Problem statement: Extract every line of the data below and reproduce each one word for word, leaving out the pictures.

--- Start of Exercise data ---

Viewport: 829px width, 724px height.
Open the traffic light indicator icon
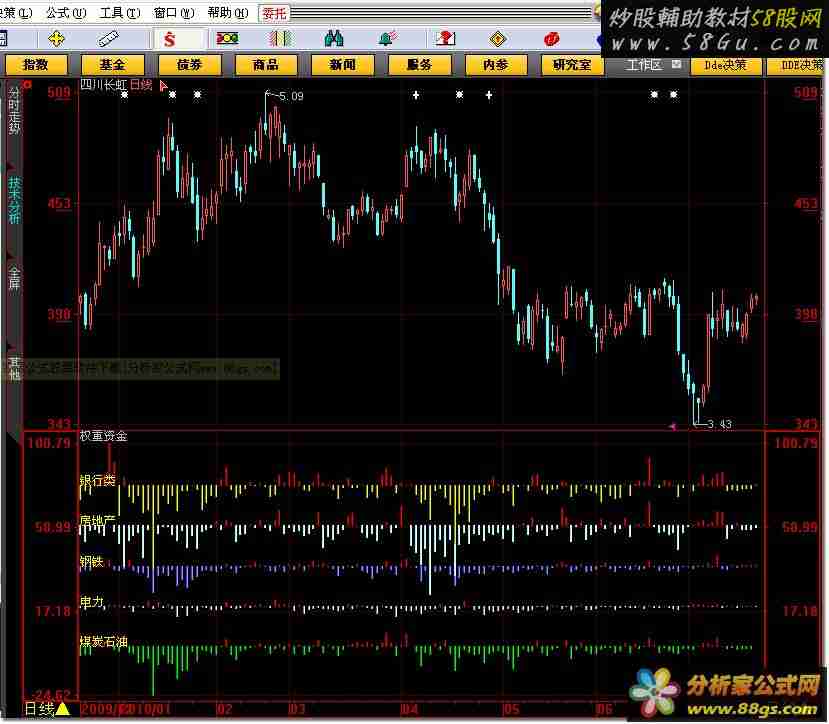pos(227,39)
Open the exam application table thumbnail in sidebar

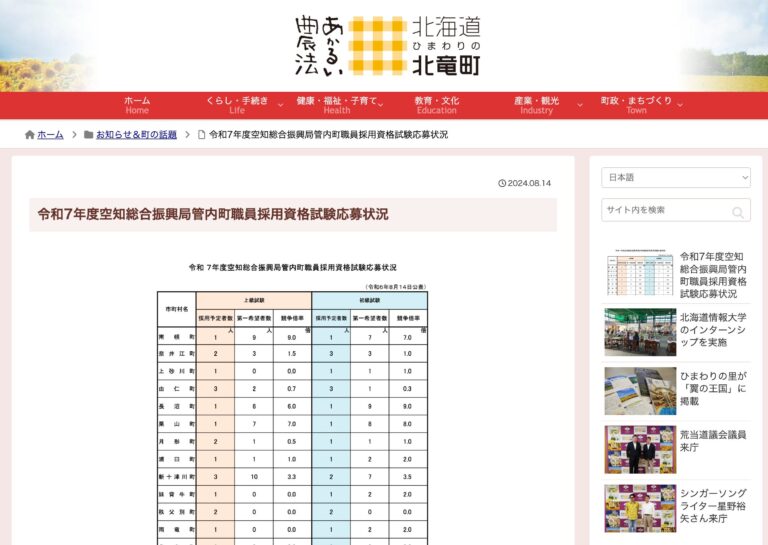pos(639,275)
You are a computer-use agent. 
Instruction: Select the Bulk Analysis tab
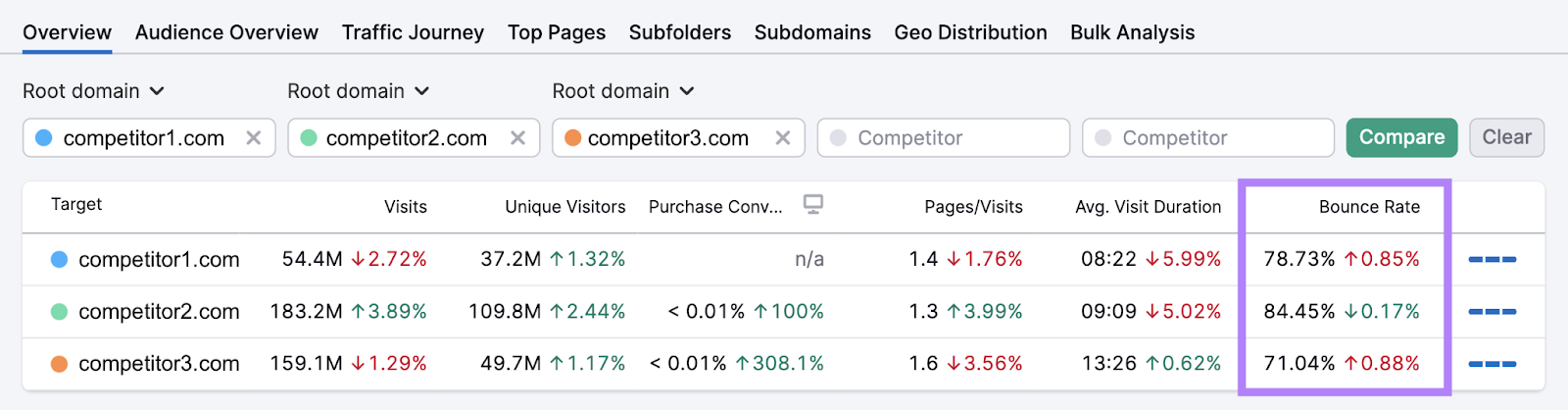pos(1132,32)
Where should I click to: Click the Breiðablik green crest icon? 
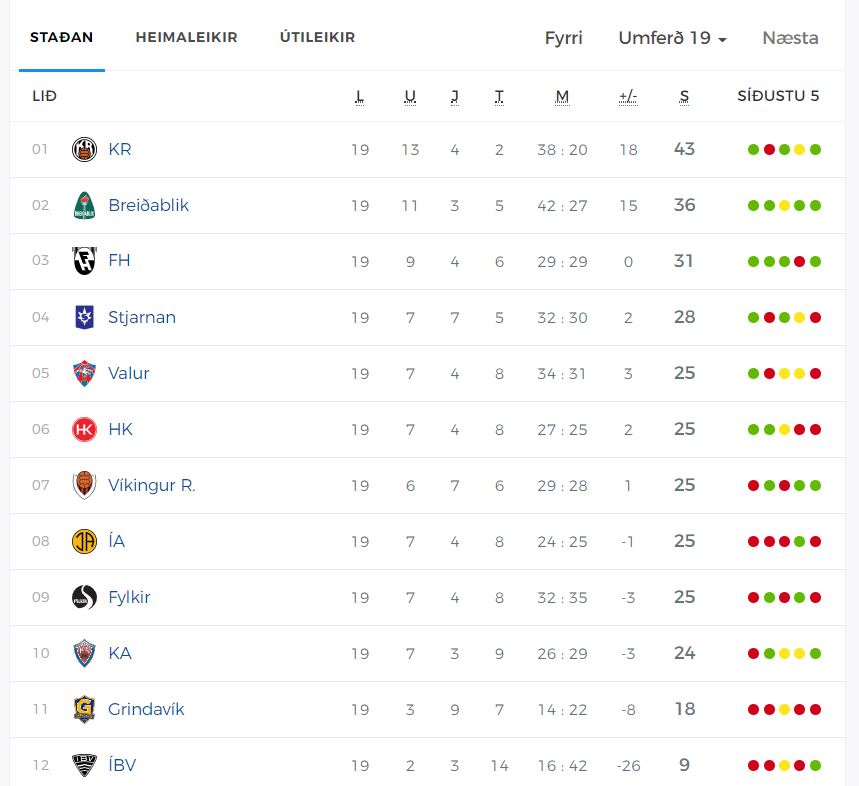click(84, 205)
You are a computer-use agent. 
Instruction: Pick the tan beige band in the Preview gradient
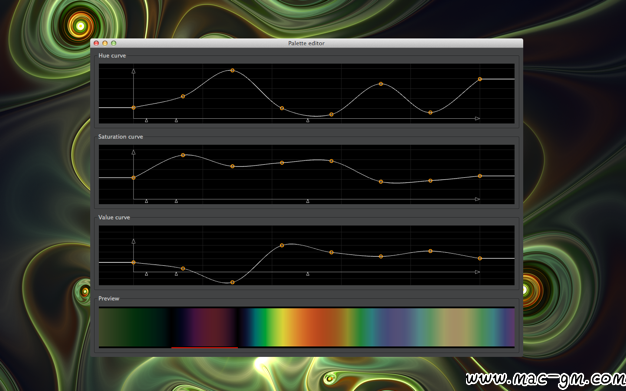pyautogui.click(x=455, y=327)
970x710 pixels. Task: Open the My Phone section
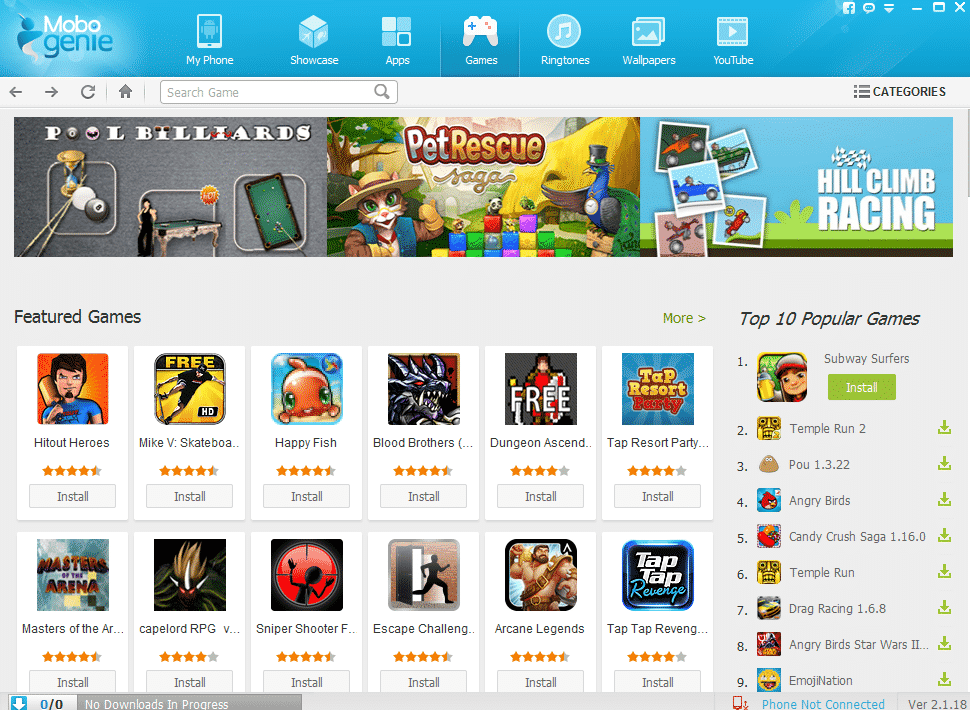click(x=210, y=39)
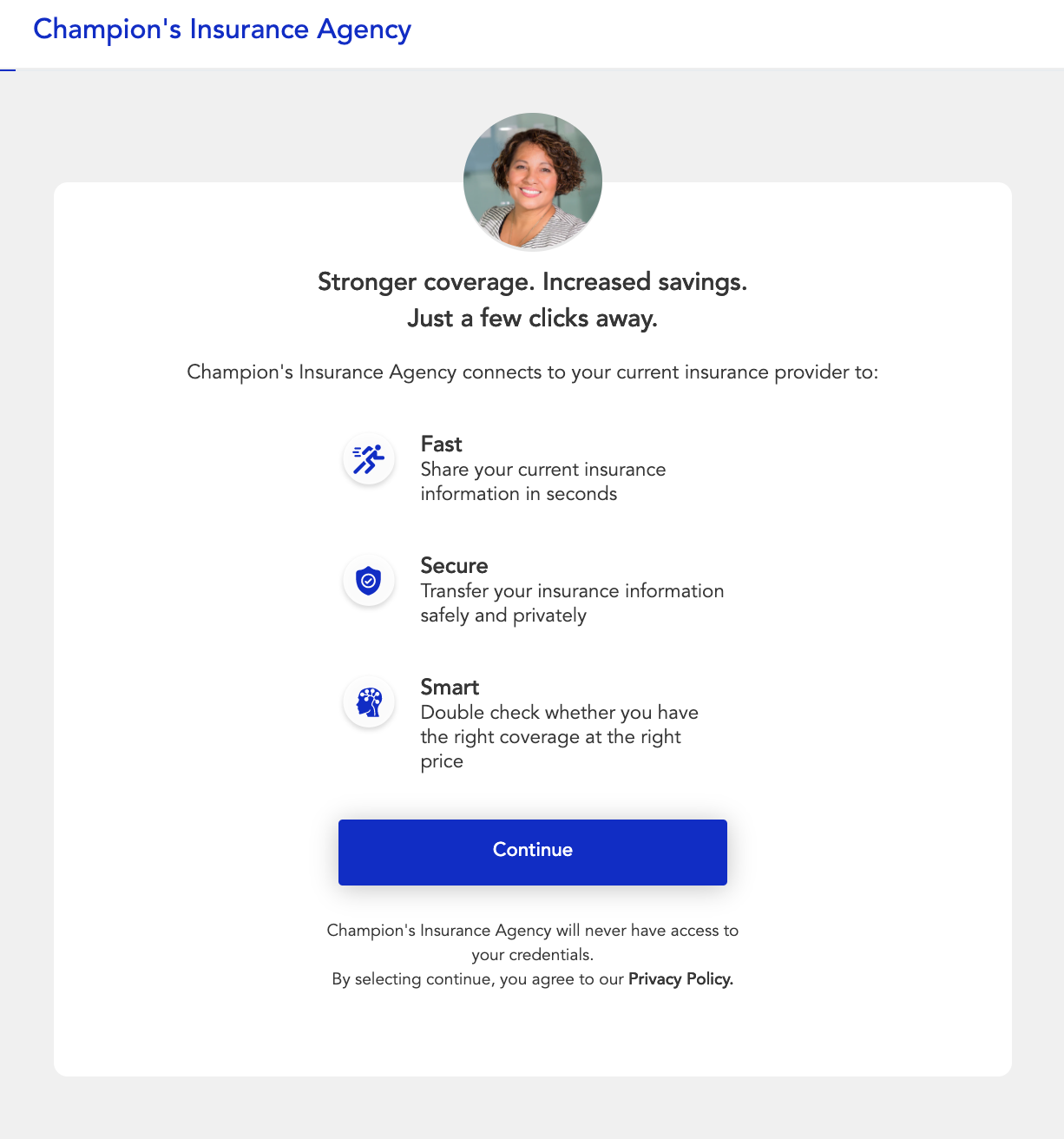Viewport: 1064px width, 1139px height.
Task: Click the brain head Smart icon
Action: point(369,702)
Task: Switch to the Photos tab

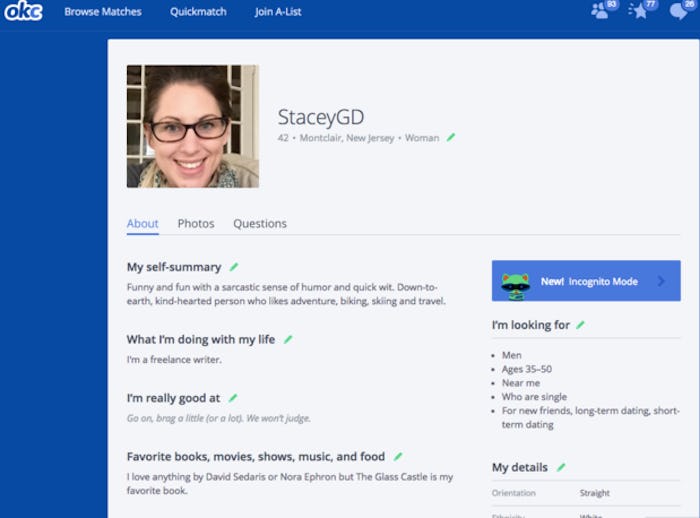Action: click(196, 224)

--- End of Exercise data ---

Exercise output:
Viewport: 829px width, 724px height.
Open the traffic light indicator icon
pos(227,39)
Open the exam application table thumbnail in sidebar

pos(639,275)
You are a computer-use agent. 
Instruction: Select the Bulk Analysis tab
pos(1132,32)
Where should I click to: Click the Breiðablik green crest icon? 
click(84, 205)
You are a computer-use agent. 
Instruction: Pick the tan beige band in the Preview gradient
pyautogui.click(x=455, y=327)
970x710 pixels. Task: Open the My Phone section
click(x=210, y=39)
Viewport: 1064px width, 1139px height.
Task: Click the brain head Smart icon
Action: point(369,702)
Task: Switch to the Photos tab

Action: click(196, 224)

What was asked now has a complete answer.